The Reichstag, which was the German parliament, presents an
anomaly in this picture. Under the Republic it had been the
supreme law-making body of the Reich, subject only to a
limited check by the Reichsrat (Council of the Reich), the
President, and the German people
themselves, by way of initiative and referendum. Putting
their opposition to all forms of parliamentarism at once
into effect, the Nazis proceeded to curtail these
legislative powers of the Reichstag, the Reichsrat, and the
Reichspraesident.

By the Act of 24 March 1933 the cabinet was given unlimited
legislative powers, including the right to deviate from the
constitution. Subsequently the Reichsrat was abolished; and
later,

                                                  [Page 182]
                                                            
upon the death of President von Hindenburg in 1934, the
posts of Chancellor and President were merged.

The development of the Reichstag into an emasculated
legislative body was an intermediate step on the road to
rule by Fuehrer decree, the ultimate goal of the National
Socialist party-and one which it achieved.

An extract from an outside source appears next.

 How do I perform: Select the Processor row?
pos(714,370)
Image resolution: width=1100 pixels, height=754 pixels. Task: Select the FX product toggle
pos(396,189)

The Nazis then proceeded to delegate some of the functions
of the Reichsregierung to various newly-created agencies.
Cabinet functions were delegated:

1. To the Reichsverteidigungsrat, the Reich Defense Council,
possibly as early as 4 April 1933 but certainly not later than
May 1935. This was a large war-planning group of which
Hitler was chairman and Goering alternate. The group
included many cabinet members, and a working
committee, presided over by Fieldmarshal Wilhelm Keitel, was
also composed of cabinet members and Reich defense
officials, the majority of whom were appointed by the
cabinet members and subordinate to them.

2. To the Plenipotentiary for War Economy
(Generalbevollmaechtigter f. d. Kriegswirtschaft) Hjalmar
Schacht (and later Walter Funk), who by the Secret Reich
Defense Law of May 1935 was authorized to "begin his work
already in peacetime."

3. To the Plenipotentiary for Administration
(Generalbevollmaechtigler f. d. Reichsverwaltung), Wilhelm
Frick, whose deputy Himmler, later succeeded him, and who
was appointed by a Secret Reich Defense Law. Subordinate to
Frick as Plenipotentiary were the ministries of the
Interior, Justice, Education, Church Affairs and Raumordnung
(Spatial Planning).

4. To the Delegate for the Four Year Plan (Beauftragter f.
d. Vierjahresplan), Goering.

5. To the Dreierkollegium, the College of Three, consisting
of the two Plenipotentiaries for War economy and
Administration, and Fieldmarshal Keitel as chief of the OKW.
The duties of this Drierkollegium appear to have included
the drafting of decrees in preparation and for use in
war.

6. To the Geheime Kabinettsrat, the Secret Cabinet Council,
created by the Fuehrer decree in February 1938, of which von
Neurath was President; and

7. To the Ministerrat f. d. Reichsverteidigung, the Council
of Ministers for the Defense of the Reich, established by
Fuehrer decree on 30 August 1939 and responsible to him alone.
Its membership was taken from the Reich Defense Council. It
had broad powers to issue decrees
with force of law insofar as the Reichsregierung itself had
not legislated on the subject.

                                                  [Page 183]

It should be stressed that this delegation of cabinet
functions and authority to various secret and semi-secret
groups composed largely of its own members, helped to
conceal some of the most important policies of the
Reichsregierung, particularly those relating to preparation
for war.

Thus, step by step, the National Socialist party succeeded
in putting its policies into effect through the machinery of
the state, the Reichsregierung, in its revised form.